Então ele terminou. Charlie abaixou a cabeça. As criaturas sobre o penhasco deixaram as últimas notas morrerem no ar. Pararam de bater os pés, pararam de bater palmas, pararam de dançar. Charlie tirou o chapéu verde de seu pai e com ele abanou o rosto.
Spider sussurrou:
— Isso foi fantástico.
— Você poderia ter feito a mesma coisa — observou Charlie. — Acho que não. O que estava acontecendo, afinal? Senti como se você estivesse fazendo alguma coisa, mas não consegui descobrir o quê.
— Eu resolvi as coisas. Para a gente. Eu acho. Não tenho certeza— E não tinha mesmo. Agora que a música acabara, o conteúdo da letra se dissipava, como um sonho pela manhã.
Apontou para a boca da caverna que estava bloqueada pelas pedras.

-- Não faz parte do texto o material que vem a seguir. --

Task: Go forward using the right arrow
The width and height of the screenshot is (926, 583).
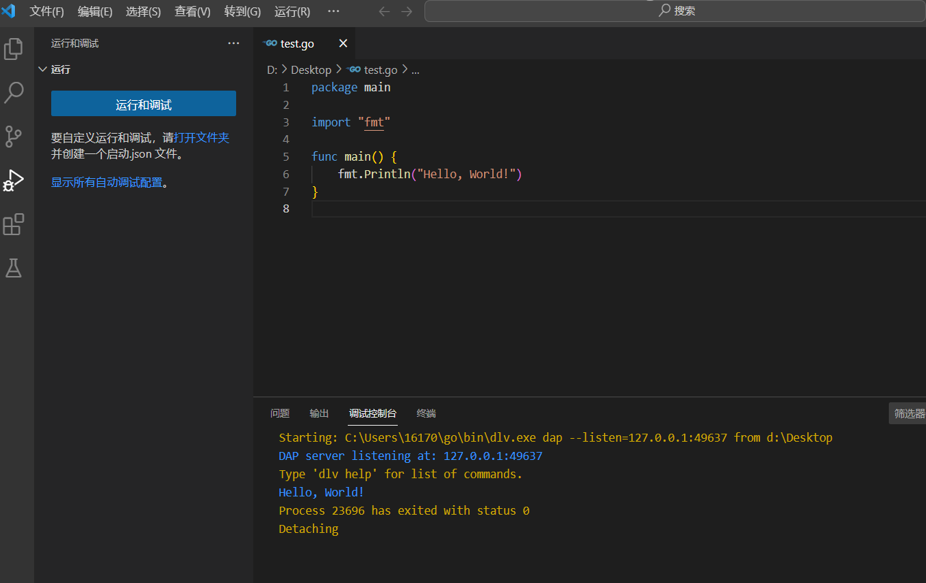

— Foi você que fez aquilo?
— Sim — respondeu Spider. — Achei que era o mínimo que eu poderia fazer. Mas o Tigre alguma hora vai conseguir sair. Eu queria ter feito algo pior do que deixá-lo preso, pra falar a verdade.
— Não se preocupe. Eu fiz algo bem pior.
Observou enquanto os animais se dispersavam. O pai não estava lá, e isso não o surpreendeu.
— Vamos. Precisamos voltar.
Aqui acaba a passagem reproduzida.